Le rebond est spectaculaire par rapport à l’année précédente. En 2023, la réduction des coûts sera le premier objectif poursuivi par 66% des acheteurs sondés dans une étude sur les tendances et priorités des départements achats, dévoilée mardi 10 janvier. Elle a été réalisée par le cabinet AgileBuyer et le Conseil national des achats, une association regroupant de nombreux professionnels du domaine, et a rassemblé près de 900 réponses.
Lors de la précédente étude, seuls 55% des acheteurs partageaient cet avis, un plus bas depuis au moins 2019. Le retour en grâce de l’objectif de réduction des coûts et donc de contribution au résultat net relèverait toutefois d’une logique différente de celle qui prévalait par le passé. «Auparavant, les acheteurs réduisaient les coûts de façon agressive. Aujourd’hui, l’approche est complètement différente et défensive.
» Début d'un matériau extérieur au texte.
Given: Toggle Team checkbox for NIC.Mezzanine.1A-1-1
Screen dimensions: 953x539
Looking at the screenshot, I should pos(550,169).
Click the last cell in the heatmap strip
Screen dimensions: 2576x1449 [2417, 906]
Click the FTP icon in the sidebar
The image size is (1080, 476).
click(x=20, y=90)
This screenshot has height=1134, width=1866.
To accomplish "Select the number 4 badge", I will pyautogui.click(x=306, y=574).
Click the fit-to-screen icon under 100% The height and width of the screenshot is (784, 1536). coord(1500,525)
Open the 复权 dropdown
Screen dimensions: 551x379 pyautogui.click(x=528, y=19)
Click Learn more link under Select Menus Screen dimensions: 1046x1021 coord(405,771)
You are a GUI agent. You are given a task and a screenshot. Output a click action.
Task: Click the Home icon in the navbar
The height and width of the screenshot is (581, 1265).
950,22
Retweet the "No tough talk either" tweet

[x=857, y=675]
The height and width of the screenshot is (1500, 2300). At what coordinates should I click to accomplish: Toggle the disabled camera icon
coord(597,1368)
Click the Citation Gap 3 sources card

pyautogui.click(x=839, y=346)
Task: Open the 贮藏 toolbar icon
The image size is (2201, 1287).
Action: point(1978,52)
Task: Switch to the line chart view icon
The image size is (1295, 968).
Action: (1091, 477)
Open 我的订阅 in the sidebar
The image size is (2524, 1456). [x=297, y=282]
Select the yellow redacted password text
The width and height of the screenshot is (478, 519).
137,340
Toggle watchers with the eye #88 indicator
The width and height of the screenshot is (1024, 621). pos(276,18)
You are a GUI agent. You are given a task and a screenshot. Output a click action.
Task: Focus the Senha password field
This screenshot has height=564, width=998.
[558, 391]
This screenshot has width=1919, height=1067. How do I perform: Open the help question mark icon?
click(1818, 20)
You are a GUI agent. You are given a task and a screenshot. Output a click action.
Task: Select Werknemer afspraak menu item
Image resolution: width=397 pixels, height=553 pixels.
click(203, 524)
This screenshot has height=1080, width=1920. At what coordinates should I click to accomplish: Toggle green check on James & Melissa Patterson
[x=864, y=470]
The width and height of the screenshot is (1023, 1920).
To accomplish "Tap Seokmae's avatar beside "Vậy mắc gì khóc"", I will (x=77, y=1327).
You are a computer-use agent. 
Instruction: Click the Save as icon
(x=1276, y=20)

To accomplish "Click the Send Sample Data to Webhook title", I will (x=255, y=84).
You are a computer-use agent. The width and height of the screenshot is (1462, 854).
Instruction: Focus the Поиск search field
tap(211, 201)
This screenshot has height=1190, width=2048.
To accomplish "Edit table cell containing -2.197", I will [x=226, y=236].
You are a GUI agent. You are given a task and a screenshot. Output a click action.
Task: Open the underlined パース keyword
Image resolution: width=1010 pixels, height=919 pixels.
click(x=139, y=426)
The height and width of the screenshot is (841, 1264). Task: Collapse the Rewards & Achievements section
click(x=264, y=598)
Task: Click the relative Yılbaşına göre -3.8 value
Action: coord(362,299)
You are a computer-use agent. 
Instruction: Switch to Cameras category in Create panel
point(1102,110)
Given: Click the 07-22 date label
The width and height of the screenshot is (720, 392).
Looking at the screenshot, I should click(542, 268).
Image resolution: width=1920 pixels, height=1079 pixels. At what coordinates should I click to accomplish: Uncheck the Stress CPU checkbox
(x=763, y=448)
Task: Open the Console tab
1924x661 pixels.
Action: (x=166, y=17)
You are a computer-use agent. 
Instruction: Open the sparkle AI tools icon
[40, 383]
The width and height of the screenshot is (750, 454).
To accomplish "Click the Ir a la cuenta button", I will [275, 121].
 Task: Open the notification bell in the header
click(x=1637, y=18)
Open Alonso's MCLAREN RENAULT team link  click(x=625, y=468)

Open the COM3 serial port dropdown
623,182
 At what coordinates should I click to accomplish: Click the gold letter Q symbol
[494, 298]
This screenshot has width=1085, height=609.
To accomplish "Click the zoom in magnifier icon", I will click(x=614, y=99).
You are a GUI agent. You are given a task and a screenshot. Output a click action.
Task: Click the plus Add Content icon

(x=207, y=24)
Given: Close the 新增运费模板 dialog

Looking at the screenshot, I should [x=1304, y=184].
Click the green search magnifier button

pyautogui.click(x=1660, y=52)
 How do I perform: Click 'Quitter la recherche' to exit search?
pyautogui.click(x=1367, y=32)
On est en train de limiter la casse , estime Olivier Wajnsztok, directeur associé chez AgileBuyer.
L'excès de zèle de fournisseurs sur l'inflation
Avec une inflation à nouveau élevée, une nouvelle question a été posée aux acheteurs sur la tendance de fournisseurs à augmenter leur prix au-delà du niveau de répercussion de leurs propres coûts. Bilan : huit directions des achats sur dix affirment que certains fournisseurs recourent à cette «inflation opportuniste». C’est même la majorité de leurs fournisseurs pour 15% d’entre elles. Beaucoup «réclament d’importantes hausses de prix sans même savoir les expliquer de façon rationnelle», regrette dans l’étude Alexandre Billard, le directeur des achats de l’ETI spécialiste du laser Lumibird.
Près de 90% des directions achats disent être forcées de renégocier leurs contrats à cause de l’inflation et une sur deux fait face à des fournisseurs qui cassent des contrats à leur désavantage. Ce deuxième phénomène est particulièrement prégnant dans les secteurs de l’aéro-défense (58%) et de l’industrie lourde (57%). «Le plus compliqué cette année a été de maintenir les conditions contractuelles. Nous avons refusé les hausses sur lesquelles nous étions couverts par contrat, raconte Franck Le Guillou, le directeur des achats chez Colas, une filiale du groupe Bouygues active dans la construction des infrastructures de transport, cité dans l’étude. Ce que nous contractualisons avec nos clients, nos fournisseurs doivent l’assumer également. Le rapport de force a été tout autre sur les catégories non couvertes…»
L'arme de la négociation
La hausse du prix de l’énergie a également contribué à accroître l’attention des acheteurs pour réduire les coûts. Au point où plus d’un tiers d’entre eux craignent une disparition de leurs fournisseurs stratégiques, comme conséquence de la crise énergétique. Ils sont même jusqu’à 55% à redouter cette perspective dans l’automobile et 51% dans l’industrie lourde. «C’est devenu une question de survie d’avoir des fonctions achats de bon niveau. Le groupe agroalimentaire Cofigeo, connu pour sa marque William Saurin, a dû quasiment fermer boutique pour une histoire de couverture de ses prix énergétiques», illustre Olivier Wajnsztok.
La volonté de réduire les coûts est la plus forte dans la catégorie regroupant les entreprises de mécanique, métallurgie, des équipements et des meubles et textiles (affirmée à 81%). Celles-ci subissent l’augmentation du coût des matières premières et du bois. Pour ces entreprises, comme pour celles des autres secteurs, la négociation sera incontournable cette année. Plus de la moitié des directions achats pensent y recourir. Environ un tiers passera aussi ses besoins en revue et ajustera son cahier des charges ou changera de fournisseur.
Le "friendshoring" dans l'air du temps
Les velléités de relocalisation ne semblent pas pâtir de cet accent placé sur la réduction des coûts. 49% des professionnels envisagent de relocaliser leurs achats en réponse aux crises, en légère hausse par rapport à l’an passé (+2 points). Ils n’étaient que 30% à considérer cette option en 2021. «Il y a un renforcement de cette tendance sur le long terme, commente Olivier Wajnsztok. Sans être forcément majoritaire, une nouvelle tendance a émergé : le "friendshoring". C’est le fait de relocaliser dans des pays amis, non pas pour des raisons idéologiques, mais pour améliorer la fiabilité des livraisons.» Selon lui, l’Inde bénéficie largement de cette nouvelle donne actuellement, face à l’instabilité constatée en Chine et à la menace d’invasion de Taïwan. L’Europe reste le premier choix dans les zones de relocalisation, devant la France.
Mais passer des intentions à la réalisation reste une gageure. Moins de 40% des directions achats indique ne pas avoir de contraintes pour acheter des produits fabriqués en France, contre 46% l’année dernière.